---------- Material provided

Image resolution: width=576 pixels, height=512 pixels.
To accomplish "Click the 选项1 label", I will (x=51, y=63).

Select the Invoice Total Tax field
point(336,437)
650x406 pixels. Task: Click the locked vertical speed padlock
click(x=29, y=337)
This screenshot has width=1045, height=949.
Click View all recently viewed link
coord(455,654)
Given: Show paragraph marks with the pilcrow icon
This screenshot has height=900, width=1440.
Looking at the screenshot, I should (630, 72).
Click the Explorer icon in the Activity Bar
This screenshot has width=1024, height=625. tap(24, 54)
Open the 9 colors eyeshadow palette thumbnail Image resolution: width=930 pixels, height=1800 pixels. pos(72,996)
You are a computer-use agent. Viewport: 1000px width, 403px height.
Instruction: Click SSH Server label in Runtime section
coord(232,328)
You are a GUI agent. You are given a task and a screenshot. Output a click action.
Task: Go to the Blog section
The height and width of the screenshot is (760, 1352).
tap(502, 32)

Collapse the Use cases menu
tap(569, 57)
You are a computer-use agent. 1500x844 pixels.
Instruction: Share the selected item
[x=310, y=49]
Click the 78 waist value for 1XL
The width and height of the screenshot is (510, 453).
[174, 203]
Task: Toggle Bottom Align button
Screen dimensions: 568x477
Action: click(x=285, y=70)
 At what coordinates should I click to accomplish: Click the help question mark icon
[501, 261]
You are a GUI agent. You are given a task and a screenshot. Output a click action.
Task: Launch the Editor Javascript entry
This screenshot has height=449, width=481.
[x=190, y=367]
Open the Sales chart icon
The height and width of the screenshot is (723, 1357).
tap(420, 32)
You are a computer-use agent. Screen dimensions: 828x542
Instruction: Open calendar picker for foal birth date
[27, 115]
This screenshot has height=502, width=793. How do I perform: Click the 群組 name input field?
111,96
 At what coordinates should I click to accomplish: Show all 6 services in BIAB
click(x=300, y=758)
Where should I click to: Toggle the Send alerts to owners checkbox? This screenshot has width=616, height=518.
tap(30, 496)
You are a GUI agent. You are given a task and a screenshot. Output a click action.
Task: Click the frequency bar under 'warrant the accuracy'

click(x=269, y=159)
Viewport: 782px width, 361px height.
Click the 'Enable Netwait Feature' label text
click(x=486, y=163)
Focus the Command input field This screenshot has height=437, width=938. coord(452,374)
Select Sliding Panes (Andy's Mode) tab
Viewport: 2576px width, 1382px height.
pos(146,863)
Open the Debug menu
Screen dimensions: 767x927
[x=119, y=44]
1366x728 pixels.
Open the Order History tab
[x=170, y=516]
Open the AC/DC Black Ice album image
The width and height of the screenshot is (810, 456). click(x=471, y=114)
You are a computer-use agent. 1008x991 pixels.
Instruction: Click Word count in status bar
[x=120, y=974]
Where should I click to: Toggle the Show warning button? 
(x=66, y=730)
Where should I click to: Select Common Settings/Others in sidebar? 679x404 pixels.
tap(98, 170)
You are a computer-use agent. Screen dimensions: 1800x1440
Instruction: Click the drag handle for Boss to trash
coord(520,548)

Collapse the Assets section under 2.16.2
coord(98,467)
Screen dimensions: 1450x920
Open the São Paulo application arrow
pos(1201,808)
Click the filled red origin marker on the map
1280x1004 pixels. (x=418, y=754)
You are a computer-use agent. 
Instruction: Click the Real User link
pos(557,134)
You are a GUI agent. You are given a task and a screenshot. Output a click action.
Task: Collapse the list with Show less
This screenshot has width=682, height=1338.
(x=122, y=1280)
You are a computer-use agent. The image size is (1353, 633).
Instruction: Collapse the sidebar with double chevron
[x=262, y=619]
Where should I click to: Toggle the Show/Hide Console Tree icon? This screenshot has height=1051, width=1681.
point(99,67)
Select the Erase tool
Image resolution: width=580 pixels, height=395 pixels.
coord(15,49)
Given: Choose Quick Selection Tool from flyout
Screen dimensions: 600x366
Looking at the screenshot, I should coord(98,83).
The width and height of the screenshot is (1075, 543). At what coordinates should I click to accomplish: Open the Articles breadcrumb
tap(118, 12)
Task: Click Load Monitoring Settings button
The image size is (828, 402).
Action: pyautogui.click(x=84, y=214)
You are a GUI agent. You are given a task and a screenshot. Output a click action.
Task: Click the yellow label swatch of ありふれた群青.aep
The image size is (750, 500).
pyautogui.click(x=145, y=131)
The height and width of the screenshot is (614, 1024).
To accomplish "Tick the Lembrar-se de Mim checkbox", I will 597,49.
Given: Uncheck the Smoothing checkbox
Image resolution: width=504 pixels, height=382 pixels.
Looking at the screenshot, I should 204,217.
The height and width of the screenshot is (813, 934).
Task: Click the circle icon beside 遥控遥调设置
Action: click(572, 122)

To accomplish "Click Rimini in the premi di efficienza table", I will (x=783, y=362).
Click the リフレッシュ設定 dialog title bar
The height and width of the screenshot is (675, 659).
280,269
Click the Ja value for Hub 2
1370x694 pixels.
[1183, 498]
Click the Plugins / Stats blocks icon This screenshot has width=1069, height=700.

--------------------

**Work instructions:**
Take the records shown above and output them again exactly.

**Response to the exercise:**
Image resolution: width=576 pixels, height=512 pixels.
To accomplish "Click the 选项1 label", I will (x=51, y=63).

Select the Invoice Total Tax field
point(336,437)
650x406 pixels. Task: Click the locked vertical speed padlock
click(x=29, y=337)
This screenshot has width=1045, height=949.
Click View all recently viewed link
coord(455,654)
Given: Show paragraph marks with the pilcrow icon
This screenshot has height=900, width=1440.
Looking at the screenshot, I should (630, 72).
Click the Explorer icon in the Activity Bar
This screenshot has width=1024, height=625. tap(24, 54)
Open the 9 colors eyeshadow palette thumbnail Image resolution: width=930 pixels, height=1800 pixels. pos(72,996)
You are a computer-use agent. Viewport: 1000px width, 403px height.
Instruction: Click SSH Server label in Runtime section
coord(232,328)
You are a GUI agent. You are given a task and a screenshot. Output a click action.
Task: Go to the Blog section
The height and width of the screenshot is (760, 1352).
tap(502, 32)

Collapse the Use cases menu
tap(569, 57)
You are a computer-use agent. 1500x844 pixels.
Instruction: Share the selected item
[x=310, y=49]
Click the 78 waist value for 1XL
The width and height of the screenshot is (510, 453).
[174, 203]
Task: Toggle Bottom Align button
Screen dimensions: 568x477
Action: click(x=285, y=70)
 At what coordinates should I click to accomplish: Click the help question mark icon
[501, 261]
You are a GUI agent. You are given a task and a screenshot. Output a click action.
Task: Launch the Editor Javascript entry
This screenshot has height=449, width=481.
[x=190, y=367]
Open the Sales chart icon
The height and width of the screenshot is (723, 1357).
tap(420, 32)
You are a computer-use agent. Screen dimensions: 828x542
Instruction: Open calendar picker for foal birth date
[27, 115]
This screenshot has height=502, width=793. How do I perform: Click the 群組 name input field?
111,96
 At what coordinates should I click to accomplish: Show all 6 services in BIAB
click(x=300, y=758)
Where should I click to: Toggle the Send alerts to owners checkbox? This screenshot has width=616, height=518.
tap(30, 496)
You are a GUI agent. You are given a task and a screenshot. Output a click action.
Task: Click the frequency bar under 'warrant the accuracy'

click(x=269, y=159)
Viewport: 782px width, 361px height.
Click the 'Enable Netwait Feature' label text
click(x=486, y=163)
Focus the Command input field This screenshot has height=437, width=938. coord(452,374)
Select Sliding Panes (Andy's Mode) tab
Viewport: 2576px width, 1382px height.
pos(146,863)
Open the Debug menu
Screen dimensions: 767x927
[x=119, y=44]
1366x728 pixels.
Open the Order History tab
[x=170, y=516]
Open the AC/DC Black Ice album image
The width and height of the screenshot is (810, 456). click(x=471, y=114)
You are a computer-use agent. 1008x991 pixels.
Instruction: Click Word count in status bar
[x=120, y=974]
Where should I click to: Toggle the Show warning button? 
(x=66, y=730)
Where should I click to: Select Common Settings/Others in sidebar? 679x404 pixels.
tap(98, 170)
You are a computer-use agent. Screen dimensions: 1800x1440
Instruction: Click the drag handle for Boss to trash
coord(520,548)

Collapse the Assets section under 2.16.2
coord(98,467)
Screen dimensions: 1450x920
Open the São Paulo application arrow
pos(1201,808)
Click the filled red origin marker on the map
1280x1004 pixels. (x=418, y=754)
You are a computer-use agent. 
Instruction: Click the Real User link
pos(557,134)
You are a GUI agent. You are given a task and a screenshot. Output a click action.
Task: Collapse the list with Show less
This screenshot has width=682, height=1338.
(x=122, y=1280)
You are a computer-use agent. The image size is (1353, 633).
Instruction: Collapse the sidebar with double chevron
[x=262, y=619]
Where should I click to: Toggle the Show/Hide Console Tree icon? This screenshot has height=1051, width=1681.
point(99,67)
Select the Erase tool
Image resolution: width=580 pixels, height=395 pixels.
coord(15,49)
Given: Choose Quick Selection Tool from flyout
Screen dimensions: 600x366
Looking at the screenshot, I should coord(98,83).
The width and height of the screenshot is (1075, 543). At what coordinates should I click to accomplish: Open the Articles breadcrumb
tap(118, 12)
Task: Click Load Monitoring Settings button
The image size is (828, 402).
Action: pyautogui.click(x=84, y=214)
You are a GUI agent. You are given a task and a screenshot. Output a click action.
Task: Click the yellow label swatch of ありふれた群青.aep
The image size is (750, 500).
pyautogui.click(x=145, y=131)
The height and width of the screenshot is (614, 1024).
To accomplish "Tick the Lembrar-se de Mim checkbox", I will 597,49.
Given: Uncheck the Smoothing checkbox
Image resolution: width=504 pixels, height=382 pixels.
Looking at the screenshot, I should 204,217.
The height and width of the screenshot is (813, 934).
Task: Click the circle icon beside 遥控遥调设置
Action: click(572, 122)

To accomplish "Click Rimini in the premi di efficienza table", I will (x=783, y=362).
Click the リフレッシュ設定 dialog title bar
The height and width of the screenshot is (675, 659).
280,269
Click the Ja value for Hub 2
1370x694 pixels.
[1183, 498]
Click the Plugins / Stats blocks icon This screenshot has width=1069, height=700.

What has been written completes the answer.